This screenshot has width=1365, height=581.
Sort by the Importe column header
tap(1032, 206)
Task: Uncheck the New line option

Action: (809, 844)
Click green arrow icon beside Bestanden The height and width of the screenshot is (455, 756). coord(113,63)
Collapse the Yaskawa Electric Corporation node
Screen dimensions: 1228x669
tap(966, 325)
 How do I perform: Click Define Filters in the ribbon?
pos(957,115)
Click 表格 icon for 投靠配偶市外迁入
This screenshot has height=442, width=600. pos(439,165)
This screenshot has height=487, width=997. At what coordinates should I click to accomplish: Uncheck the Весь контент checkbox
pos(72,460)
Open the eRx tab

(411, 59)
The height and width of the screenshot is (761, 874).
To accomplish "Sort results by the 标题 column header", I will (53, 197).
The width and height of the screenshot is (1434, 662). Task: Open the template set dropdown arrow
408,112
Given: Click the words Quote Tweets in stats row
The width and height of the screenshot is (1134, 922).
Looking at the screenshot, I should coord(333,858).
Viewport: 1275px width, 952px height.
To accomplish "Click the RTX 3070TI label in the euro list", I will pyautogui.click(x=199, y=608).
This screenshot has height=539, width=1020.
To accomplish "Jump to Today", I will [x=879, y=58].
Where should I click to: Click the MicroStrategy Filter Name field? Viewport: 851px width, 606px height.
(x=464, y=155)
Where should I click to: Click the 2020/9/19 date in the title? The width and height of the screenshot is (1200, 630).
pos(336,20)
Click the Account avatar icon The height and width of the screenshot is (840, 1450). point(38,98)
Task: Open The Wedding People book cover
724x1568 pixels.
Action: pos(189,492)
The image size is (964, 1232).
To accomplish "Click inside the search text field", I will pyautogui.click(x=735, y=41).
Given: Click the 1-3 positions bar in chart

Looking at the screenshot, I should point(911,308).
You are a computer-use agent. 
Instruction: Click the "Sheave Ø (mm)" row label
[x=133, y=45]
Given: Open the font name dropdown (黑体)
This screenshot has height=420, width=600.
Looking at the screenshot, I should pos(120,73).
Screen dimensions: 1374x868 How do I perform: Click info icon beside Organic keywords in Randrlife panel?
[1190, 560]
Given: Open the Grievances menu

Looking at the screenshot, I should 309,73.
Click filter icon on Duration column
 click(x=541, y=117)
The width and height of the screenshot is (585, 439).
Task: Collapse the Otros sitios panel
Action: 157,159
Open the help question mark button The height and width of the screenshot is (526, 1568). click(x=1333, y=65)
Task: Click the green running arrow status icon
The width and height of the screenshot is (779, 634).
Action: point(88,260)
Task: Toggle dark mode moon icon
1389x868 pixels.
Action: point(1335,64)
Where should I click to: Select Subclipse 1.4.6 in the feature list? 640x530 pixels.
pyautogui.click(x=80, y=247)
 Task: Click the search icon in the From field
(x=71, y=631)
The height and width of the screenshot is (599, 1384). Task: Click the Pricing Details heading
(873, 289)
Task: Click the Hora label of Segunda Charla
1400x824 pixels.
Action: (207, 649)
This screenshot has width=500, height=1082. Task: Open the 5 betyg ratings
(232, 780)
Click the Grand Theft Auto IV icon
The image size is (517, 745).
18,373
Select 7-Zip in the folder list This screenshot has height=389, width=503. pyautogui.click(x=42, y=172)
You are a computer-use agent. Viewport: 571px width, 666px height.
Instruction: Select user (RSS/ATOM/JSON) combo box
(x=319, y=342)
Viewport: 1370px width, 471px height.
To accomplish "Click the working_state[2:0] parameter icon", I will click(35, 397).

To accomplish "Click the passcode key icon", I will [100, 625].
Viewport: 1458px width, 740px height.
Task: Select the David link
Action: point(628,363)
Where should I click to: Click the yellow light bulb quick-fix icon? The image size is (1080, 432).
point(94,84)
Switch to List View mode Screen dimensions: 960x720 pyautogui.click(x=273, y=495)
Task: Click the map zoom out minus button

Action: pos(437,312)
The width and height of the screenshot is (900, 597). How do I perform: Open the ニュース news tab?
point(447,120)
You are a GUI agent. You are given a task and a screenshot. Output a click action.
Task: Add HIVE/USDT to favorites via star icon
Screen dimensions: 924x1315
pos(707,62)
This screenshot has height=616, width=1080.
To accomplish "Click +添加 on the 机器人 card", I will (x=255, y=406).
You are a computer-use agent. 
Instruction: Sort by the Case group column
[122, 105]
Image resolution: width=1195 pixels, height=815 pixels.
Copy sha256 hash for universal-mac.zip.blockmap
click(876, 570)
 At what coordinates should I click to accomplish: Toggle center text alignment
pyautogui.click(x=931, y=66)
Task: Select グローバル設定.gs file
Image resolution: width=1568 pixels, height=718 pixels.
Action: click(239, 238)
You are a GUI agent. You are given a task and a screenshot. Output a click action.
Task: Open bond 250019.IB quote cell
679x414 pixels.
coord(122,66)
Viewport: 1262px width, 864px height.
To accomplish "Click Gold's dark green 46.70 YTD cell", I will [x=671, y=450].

────────────────────────────────────────

=== Problem statement ===
Every record needs to be reproduced exactly, with none skipped.

=== Answer to this problem ===
This screenshot has width=1365, height=581.
Sort by the Importe column header
tap(1032, 206)
Task: Uncheck the New line option

Action: (809, 844)
Click green arrow icon beside Bestanden The height and width of the screenshot is (455, 756). coord(113,63)
Collapse the Yaskawa Electric Corporation node
Screen dimensions: 1228x669
tap(966, 325)
 How do I perform: Click Define Filters in the ribbon?
pos(957,115)
Click 表格 icon for 投靠配偶市外迁入
This screenshot has height=442, width=600. pos(439,165)
This screenshot has height=487, width=997. At what coordinates should I click to accomplish: Uncheck the Весь контент checkbox
pos(72,460)
Open the eRx tab

(411, 59)
The height and width of the screenshot is (761, 874).
To accomplish "Sort results by the 标题 column header", I will (53, 197).
The width and height of the screenshot is (1434, 662). Task: Open the template set dropdown arrow
408,112
Given: Click the words Quote Tweets in stats row
The width and height of the screenshot is (1134, 922).
Looking at the screenshot, I should coord(333,858).
Viewport: 1275px width, 952px height.
To accomplish "Click the RTX 3070TI label in the euro list", I will pyautogui.click(x=199, y=608).
This screenshot has height=539, width=1020.
To accomplish "Jump to Today", I will [x=879, y=58].
Where should I click to: Click the MicroStrategy Filter Name field? Viewport: 851px width, 606px height.
(x=464, y=155)
Where should I click to: Click the 2020/9/19 date in the title? The width and height of the screenshot is (1200, 630).
pos(336,20)
Click the Account avatar icon The height and width of the screenshot is (840, 1450). point(38,98)
Task: Open The Wedding People book cover
724x1568 pixels.
Action: pos(189,492)
The image size is (964, 1232).
To accomplish "Click inside the search text field", I will pyautogui.click(x=735, y=41).
Given: Click the 1-3 positions bar in chart

Looking at the screenshot, I should point(911,308).
You are a computer-use agent. 
Instruction: Click the "Sheave Ø (mm)" row label
[x=133, y=45]
Given: Open the font name dropdown (黑体)
This screenshot has height=420, width=600.
Looking at the screenshot, I should pos(120,73).
Screen dimensions: 1374x868 How do I perform: Click info icon beside Organic keywords in Randrlife panel?
[1190, 560]
Given: Open the Grievances menu

Looking at the screenshot, I should 309,73.
Click filter icon on Duration column
 click(x=541, y=117)
The width and height of the screenshot is (585, 439).
Task: Collapse the Otros sitios panel
Action: 157,159
Open the help question mark button The height and width of the screenshot is (526, 1568). click(x=1333, y=65)
Task: Click the green running arrow status icon
The width and height of the screenshot is (779, 634).
Action: point(88,260)
Task: Toggle dark mode moon icon
1389x868 pixels.
Action: point(1335,64)
Where should I click to: Select Subclipse 1.4.6 in the feature list? 640x530 pixels.
pyautogui.click(x=80, y=247)
 Task: Click the search icon in the From field
(x=71, y=631)
The height and width of the screenshot is (599, 1384). Task: Click the Pricing Details heading
(873, 289)
Task: Click the Hora label of Segunda Charla
1400x824 pixels.
Action: (207, 649)
This screenshot has width=500, height=1082. Task: Open the 5 betyg ratings
(232, 780)
Click the Grand Theft Auto IV icon
The image size is (517, 745).
18,373
Select 7-Zip in the folder list This screenshot has height=389, width=503. pyautogui.click(x=42, y=172)
You are a computer-use agent. Viewport: 571px width, 666px height.
Instruction: Select user (RSS/ATOM/JSON) combo box
(x=319, y=342)
Viewport: 1370px width, 471px height.
To accomplish "Click the working_state[2:0] parameter icon", I will click(35, 397).

To accomplish "Click the passcode key icon", I will [100, 625].
Viewport: 1458px width, 740px height.
Task: Select the David link
Action: point(628,363)
Where should I click to: Click the yellow light bulb quick-fix icon? The image size is (1080, 432).
point(94,84)
Switch to List View mode Screen dimensions: 960x720 pyautogui.click(x=273, y=495)
Task: Click the map zoom out minus button

Action: pos(437,312)
The width and height of the screenshot is (900, 597). How do I perform: Open the ニュース news tab?
point(447,120)
You are a GUI agent. You are given a task and a screenshot. Output a click action.
Task: Add HIVE/USDT to favorites via star icon
Screen dimensions: 924x1315
pos(707,62)
This screenshot has height=616, width=1080.
To accomplish "Click +添加 on the 机器人 card", I will (x=255, y=406).
You are a computer-use agent. 
Instruction: Sort by the Case group column
[122, 105]
Image resolution: width=1195 pixels, height=815 pixels.
Copy sha256 hash for universal-mac.zip.blockmap
click(876, 570)
 At what coordinates should I click to accomplish: Toggle center text alignment
pyautogui.click(x=931, y=66)
Task: Select グローバル設定.gs file
Image resolution: width=1568 pixels, height=718 pixels.
Action: click(239, 238)
You are a GUI agent. You are given a task and a screenshot. Output a click action.
Task: Open bond 250019.IB quote cell
679x414 pixels.
coord(122,66)
Viewport: 1262px width, 864px height.
To accomplish "Click Gold's dark green 46.70 YTD cell", I will [x=671, y=450].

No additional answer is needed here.